▶ [Page excerpt]:

━━━━━━

Single by Rachel Stevens

from the album Funky Dory
- B-side: "I Got the Money"
- Released: December 8, 2003
- Genre: Pop
- Length: 3:05
- Label: Polydor; 19;
- Songwriters: David Bowie; Martin Brammer; Gary Clark;
- Producers: David Eriksen, Martin Sjølie (album mix); Jeremy Wheatley, Brio Talaferro (single mix);

Rachel Stevens singles chronology
| "Sweet Dreams My L.A. Ex" (2003) | "Funky Dory" (2003) | "Some Girls" (2004) |

= Funky Dory (song) =

"Funky Dory" is a song by English singer-songwriter Rachel Stevens, released as the second single from Stevens's debut solo album of the same name. It was produced by David Eriksen for Murlyn Music. It was written by Martin Brammer (Kane Gang) and Gary Clark (Danny Wilson). Due to the song being built around a sample of the David Bowie song "Andy Warhol", he is credited as a writer on "Funky Dory". The song peaked at number 26 on the UK Singles Chart.

==Music video==

The music video for "Funky Dory" was directed by Katie Bell, and filmed at an Old Post Office Basement in north London. The video is moody and lowly lit, which gives it a much darker feel compared to her previous video for "Sweet Dreams My LA Ex".

The video features Stevens putting her make-up on and dancing around the halls of the old building. These scenes are inter-cut with scenes of Stevens in a dark room with a bright light doing a provocative dance on a chair with two backing dancers. Bell uses tricky lighting and mirrors to show different angles and aspects of Stevens throughout the video.

━━━━━━

▶ [Dataset content]:
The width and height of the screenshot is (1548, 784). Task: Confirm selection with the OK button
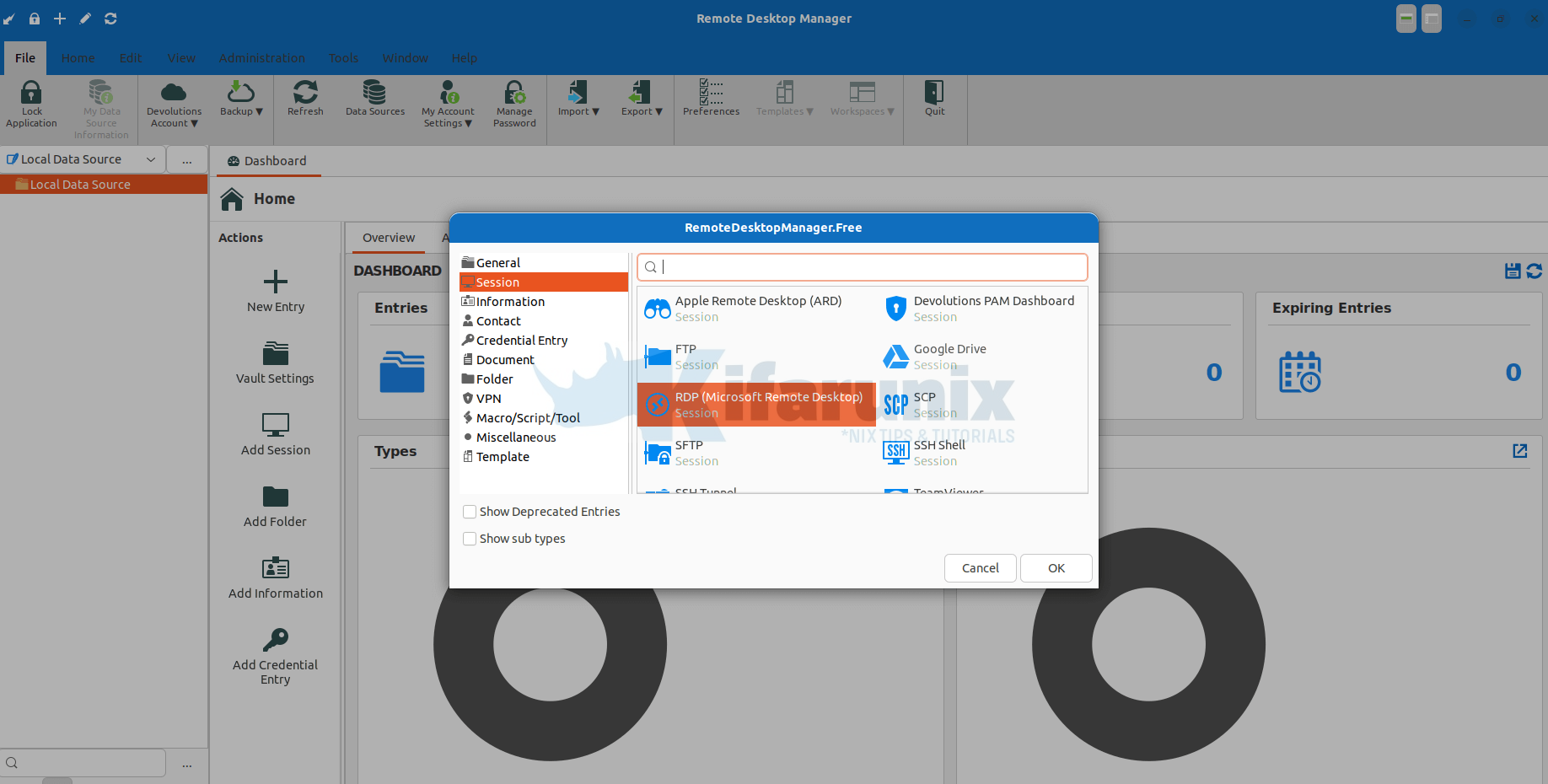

━━━━━━

▶ [Task instructions]:
1. Copy the Funky Dory page text from "The video features" up to and including "throughout the video.".
2. Using the Funky Dory page, answer these:
(a) Which David Bowie song does "Funky Dory" sample?
(b) What position did the song reach on the UK Singles Chart?
(c) Who directed the music video?
The material is unrelated to the Funky Dory page.

▶ [Answers to each task]:
1.
The video features Stevens putting her make-up on and dancing around the halls of the old building. These scenes are inter-cut with scenes of Stevens in a dark room with a bright light doing a provocative dance on a chair with two backing dancers. Bell uses tricky lighting and mirrors to show different angles and aspects of Stevens throughout the video.

2.
(a) "Andy Warhol"
(b) Number 26
(c) Katie Bell